[Collected data entries]
· · · · ·

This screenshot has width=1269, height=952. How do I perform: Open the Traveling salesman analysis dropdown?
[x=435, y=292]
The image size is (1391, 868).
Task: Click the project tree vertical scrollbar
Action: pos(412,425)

· · · · ·

**INSTRUCTIONS TO FOLLOW:** Each entry above needs to be retyped exactly as it appears.

**RESULT BELOW:**
This screenshot has width=1269, height=952. How do I perform: Open the Traveling salesman analysis dropdown?
[x=435, y=292]
The image size is (1391, 868).
Task: Click the project tree vertical scrollbar
Action: pos(412,425)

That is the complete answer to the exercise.